石丸氏は三菱UFJ銀行のアナリスト出身でニューヨークを拠点に活動した経験も踏まえ、「経済が分かる、初の経済人都知事」を目指し、「東京を動かし、日本を動かそう」と訴えたが、及ばなかった。

新宿区内の会場には、関係者、報道陣ら約200人が開票を見守った。石丸氏は午後7時49分に会場入り。午後8時ちょうどに「小池氏当確」の速報が流れると、支持者からは「え~っ」と大きなため息が漏れた。石丸氏は「都民の総意の表れ。それだけです」と敗戦を冷静に受け止めながら、「私のチームは本当に全力を尽くした。胸を張って、できることは全部やったと言い切れます」と、晴れやかな笑みを浮かべた。

報道各社の出口調査では、蓮舫氏らを上回り、軒並み2位につけている。今後の動向にも注目が集まっており、国政選挙への出馬意思を問われた。石丸氏は「まだ決めておりません」と今後の政治活動は未定としながらも、国政への出馬については「選択肢としては当然考えます。たとえば広島1区。岸田首相の選挙区です」とプランの一部を明かすと、支持者で埋まった会場がドッと沸いた。

石丸氏の選挙戦は「石丸劇場」そのものだった。そもそもは銀行員を経て「政治とカネ」に伴う安芸高田市長選で初当選し、1期4年務めた市長時代、議会の様子や、地元メディアとのやりとりなどを映した非公式「切り抜き動画」などがネット上で拡散。「恥を知れ、恥を」など歯に衣(きぬ)着せぬ物言いが大きな話題になり、注目を集めた。市の公式YouTubeチャンネルの登録者数は市の人口の約10倍の約26・8万人になるなど、SNSを中心に広がった「バズる市長」の注目度をひっさげ、都知事選に打って出た。

石丸氏の主張には、大物経済人らも賛同し支援に動いた。6月20日に告示が迫る中、同9日付の市長退任後からの本格的な準備となったが、第二電電(現KDDI)創業者、千本倖生氏(81)や、後援会長を務めるドトールコーヒー創業者の鳥羽博道氏(86)らがサポート。また都民だけでなく全国からボランティア希望者が事務所に殺到し、その数は5000人を超えた。献金額も2億円を超え、今回、自身144回目となる選挙を仕切った「選挙の神様」と呼ばれる著名選挙プランナー藤川晋之助氏も、「前代未聞」と、驚くほどだった。

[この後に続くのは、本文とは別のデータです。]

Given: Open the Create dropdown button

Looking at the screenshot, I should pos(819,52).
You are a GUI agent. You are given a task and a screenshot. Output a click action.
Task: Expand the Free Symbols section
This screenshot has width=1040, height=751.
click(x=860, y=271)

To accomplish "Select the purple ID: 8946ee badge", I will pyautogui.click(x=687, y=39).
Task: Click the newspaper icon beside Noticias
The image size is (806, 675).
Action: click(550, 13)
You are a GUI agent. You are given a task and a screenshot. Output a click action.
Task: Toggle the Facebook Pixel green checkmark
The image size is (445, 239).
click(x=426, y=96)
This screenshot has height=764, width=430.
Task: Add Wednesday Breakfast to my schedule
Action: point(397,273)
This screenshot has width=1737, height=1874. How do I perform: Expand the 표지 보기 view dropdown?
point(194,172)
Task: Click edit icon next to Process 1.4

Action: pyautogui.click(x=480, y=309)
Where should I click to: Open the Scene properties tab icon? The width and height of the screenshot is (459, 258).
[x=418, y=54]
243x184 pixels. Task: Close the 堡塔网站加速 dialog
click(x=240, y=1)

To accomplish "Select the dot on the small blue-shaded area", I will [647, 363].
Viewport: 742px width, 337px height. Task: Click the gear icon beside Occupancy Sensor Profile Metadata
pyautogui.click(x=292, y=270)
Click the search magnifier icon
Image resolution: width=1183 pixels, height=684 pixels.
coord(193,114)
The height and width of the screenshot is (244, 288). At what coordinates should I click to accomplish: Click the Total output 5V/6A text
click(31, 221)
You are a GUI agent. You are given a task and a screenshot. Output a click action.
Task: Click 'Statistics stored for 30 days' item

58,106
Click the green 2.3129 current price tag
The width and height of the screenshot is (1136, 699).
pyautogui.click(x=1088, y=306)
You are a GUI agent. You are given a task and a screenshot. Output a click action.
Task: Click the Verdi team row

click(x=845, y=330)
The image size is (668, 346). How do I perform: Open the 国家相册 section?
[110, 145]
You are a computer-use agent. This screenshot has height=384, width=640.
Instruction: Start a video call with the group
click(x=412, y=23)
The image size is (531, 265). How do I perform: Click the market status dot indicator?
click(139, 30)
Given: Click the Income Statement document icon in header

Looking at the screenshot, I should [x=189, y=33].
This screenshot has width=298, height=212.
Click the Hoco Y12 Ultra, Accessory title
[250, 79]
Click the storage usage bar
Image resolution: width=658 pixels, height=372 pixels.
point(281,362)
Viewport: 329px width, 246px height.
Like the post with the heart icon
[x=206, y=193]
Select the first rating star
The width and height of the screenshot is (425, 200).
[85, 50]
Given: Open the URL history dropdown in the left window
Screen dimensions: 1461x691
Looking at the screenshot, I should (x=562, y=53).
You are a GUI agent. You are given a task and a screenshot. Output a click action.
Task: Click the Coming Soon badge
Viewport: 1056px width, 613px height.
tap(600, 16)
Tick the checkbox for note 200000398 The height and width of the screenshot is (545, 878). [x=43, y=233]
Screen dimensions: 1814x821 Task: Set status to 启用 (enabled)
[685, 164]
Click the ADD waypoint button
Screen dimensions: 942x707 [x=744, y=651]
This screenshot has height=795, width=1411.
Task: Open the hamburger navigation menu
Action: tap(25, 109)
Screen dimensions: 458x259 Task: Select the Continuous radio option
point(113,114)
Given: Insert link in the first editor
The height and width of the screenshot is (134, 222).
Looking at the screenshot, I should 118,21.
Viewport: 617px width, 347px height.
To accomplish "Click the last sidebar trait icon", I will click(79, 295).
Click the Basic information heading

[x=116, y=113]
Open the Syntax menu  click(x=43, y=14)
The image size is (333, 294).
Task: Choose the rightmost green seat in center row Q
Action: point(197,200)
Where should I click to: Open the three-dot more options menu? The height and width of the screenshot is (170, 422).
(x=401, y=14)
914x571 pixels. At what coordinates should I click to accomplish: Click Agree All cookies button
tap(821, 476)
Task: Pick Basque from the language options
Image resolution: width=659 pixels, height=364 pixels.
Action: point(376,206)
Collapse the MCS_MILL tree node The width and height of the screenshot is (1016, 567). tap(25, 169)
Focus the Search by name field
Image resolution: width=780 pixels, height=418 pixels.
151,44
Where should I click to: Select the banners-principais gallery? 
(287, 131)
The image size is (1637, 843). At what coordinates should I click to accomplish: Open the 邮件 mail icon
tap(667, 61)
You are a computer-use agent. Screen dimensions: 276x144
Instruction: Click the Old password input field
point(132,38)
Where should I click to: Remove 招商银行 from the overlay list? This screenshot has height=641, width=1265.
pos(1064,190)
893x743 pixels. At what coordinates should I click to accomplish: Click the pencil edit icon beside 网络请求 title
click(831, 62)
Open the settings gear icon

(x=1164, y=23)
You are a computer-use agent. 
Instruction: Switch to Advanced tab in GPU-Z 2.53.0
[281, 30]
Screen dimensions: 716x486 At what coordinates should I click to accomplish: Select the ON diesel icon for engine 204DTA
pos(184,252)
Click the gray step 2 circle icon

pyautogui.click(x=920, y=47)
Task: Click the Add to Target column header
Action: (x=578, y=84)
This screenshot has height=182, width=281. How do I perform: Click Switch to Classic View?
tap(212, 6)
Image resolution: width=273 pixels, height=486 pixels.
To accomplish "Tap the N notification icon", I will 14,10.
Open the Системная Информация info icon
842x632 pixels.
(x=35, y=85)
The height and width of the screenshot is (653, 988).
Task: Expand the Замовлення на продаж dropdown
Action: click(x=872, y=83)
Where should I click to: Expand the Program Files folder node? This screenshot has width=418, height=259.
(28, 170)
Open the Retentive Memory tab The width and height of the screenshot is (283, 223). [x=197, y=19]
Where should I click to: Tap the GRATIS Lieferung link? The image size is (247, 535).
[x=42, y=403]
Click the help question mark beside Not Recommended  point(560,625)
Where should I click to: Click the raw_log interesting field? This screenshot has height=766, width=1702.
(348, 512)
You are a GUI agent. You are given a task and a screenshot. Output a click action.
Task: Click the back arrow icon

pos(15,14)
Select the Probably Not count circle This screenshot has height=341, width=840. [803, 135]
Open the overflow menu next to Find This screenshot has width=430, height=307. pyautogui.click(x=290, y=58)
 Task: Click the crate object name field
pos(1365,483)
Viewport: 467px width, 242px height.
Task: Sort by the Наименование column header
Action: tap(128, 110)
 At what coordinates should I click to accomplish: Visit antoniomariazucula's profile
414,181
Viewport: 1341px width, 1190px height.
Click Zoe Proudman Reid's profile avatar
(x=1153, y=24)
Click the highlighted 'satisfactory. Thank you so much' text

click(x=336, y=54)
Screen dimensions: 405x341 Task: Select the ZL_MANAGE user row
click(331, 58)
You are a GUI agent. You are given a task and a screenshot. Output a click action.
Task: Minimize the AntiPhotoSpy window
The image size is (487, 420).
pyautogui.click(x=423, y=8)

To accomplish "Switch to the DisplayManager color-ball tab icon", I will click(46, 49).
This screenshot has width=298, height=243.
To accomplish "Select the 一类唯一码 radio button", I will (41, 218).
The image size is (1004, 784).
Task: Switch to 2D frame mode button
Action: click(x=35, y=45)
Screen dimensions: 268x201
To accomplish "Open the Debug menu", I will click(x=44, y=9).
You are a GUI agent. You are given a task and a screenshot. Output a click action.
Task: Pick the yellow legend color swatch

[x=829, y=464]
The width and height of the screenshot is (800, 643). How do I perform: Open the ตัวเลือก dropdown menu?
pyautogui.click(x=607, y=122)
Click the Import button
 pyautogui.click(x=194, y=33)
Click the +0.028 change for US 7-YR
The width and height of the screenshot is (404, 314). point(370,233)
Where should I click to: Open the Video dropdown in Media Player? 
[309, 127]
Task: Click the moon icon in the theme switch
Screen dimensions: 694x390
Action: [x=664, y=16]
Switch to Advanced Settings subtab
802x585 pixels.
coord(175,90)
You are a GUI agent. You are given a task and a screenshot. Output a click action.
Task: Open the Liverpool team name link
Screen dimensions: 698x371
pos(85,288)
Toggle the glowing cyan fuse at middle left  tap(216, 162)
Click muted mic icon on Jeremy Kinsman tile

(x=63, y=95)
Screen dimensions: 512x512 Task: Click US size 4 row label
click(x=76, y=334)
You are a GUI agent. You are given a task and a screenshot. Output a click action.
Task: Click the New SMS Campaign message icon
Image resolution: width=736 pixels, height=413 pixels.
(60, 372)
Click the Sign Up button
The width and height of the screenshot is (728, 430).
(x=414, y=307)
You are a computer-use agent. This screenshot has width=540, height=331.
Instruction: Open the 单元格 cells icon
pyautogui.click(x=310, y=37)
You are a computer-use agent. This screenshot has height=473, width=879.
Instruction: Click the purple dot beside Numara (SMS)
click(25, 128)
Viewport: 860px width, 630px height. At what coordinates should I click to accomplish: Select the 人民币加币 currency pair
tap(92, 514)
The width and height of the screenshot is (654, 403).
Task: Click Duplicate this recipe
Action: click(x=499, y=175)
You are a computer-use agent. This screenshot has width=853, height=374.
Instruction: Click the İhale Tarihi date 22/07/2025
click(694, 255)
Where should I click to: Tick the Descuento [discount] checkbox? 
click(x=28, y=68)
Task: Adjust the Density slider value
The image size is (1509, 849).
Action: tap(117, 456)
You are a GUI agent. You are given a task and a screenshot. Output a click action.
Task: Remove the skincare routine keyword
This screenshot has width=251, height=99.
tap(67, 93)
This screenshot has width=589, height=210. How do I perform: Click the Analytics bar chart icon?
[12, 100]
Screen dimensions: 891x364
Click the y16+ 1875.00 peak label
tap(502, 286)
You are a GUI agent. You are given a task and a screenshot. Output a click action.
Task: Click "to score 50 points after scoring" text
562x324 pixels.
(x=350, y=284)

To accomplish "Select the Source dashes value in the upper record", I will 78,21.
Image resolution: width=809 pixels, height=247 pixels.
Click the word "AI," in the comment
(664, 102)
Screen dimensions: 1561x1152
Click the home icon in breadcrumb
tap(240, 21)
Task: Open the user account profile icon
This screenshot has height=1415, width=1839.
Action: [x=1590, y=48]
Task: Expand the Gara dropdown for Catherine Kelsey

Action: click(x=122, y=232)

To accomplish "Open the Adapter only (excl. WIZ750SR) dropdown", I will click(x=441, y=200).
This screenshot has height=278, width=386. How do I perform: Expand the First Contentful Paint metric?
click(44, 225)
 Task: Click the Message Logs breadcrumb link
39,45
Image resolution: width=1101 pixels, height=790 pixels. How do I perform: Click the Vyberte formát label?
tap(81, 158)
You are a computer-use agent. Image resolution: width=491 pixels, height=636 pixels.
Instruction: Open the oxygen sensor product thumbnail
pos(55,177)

告示直前の6月15日に東京・渋谷で初めて開いた街頭演説以降、聴衆の数は日に日に膨れ上がり、最終日の6日には秋葉原や東京駅前に約5000人が集まった。フォロワーが50万人を超えるX(旧ツイッター)やインスタライブ、YouTubeなどSNSを駆使しながらも、時に20カ所近い場所をこまめに演説して回る選挙の原点・どぶ板戦術を融合する戦術を戦略的に行って支持を拡大し、注目度も高め続けた。

公約には「政治再建」を掲げ「都政の見える化、分かる化」の必要性に言及。「大事なのは(政治への)興味や関心。有権者が見ないから政治も行政もゆるんで、よく分からない政策が出てくる」「選挙は選んで終わり、ではない。選んだ後も見張る緊張感が必要で、それができればいい政治ができる」と、街頭でも訴えた。聴衆を巻き込んで政治への関心を高めようとする手法や発信力から、周辺には「石丸新党」への期待もある。今秋以降に衆参の国政選挙や、来年の広島県知事選が予定される中、「バズる候補」石丸氏の動向は、永田町の関係者も注視している。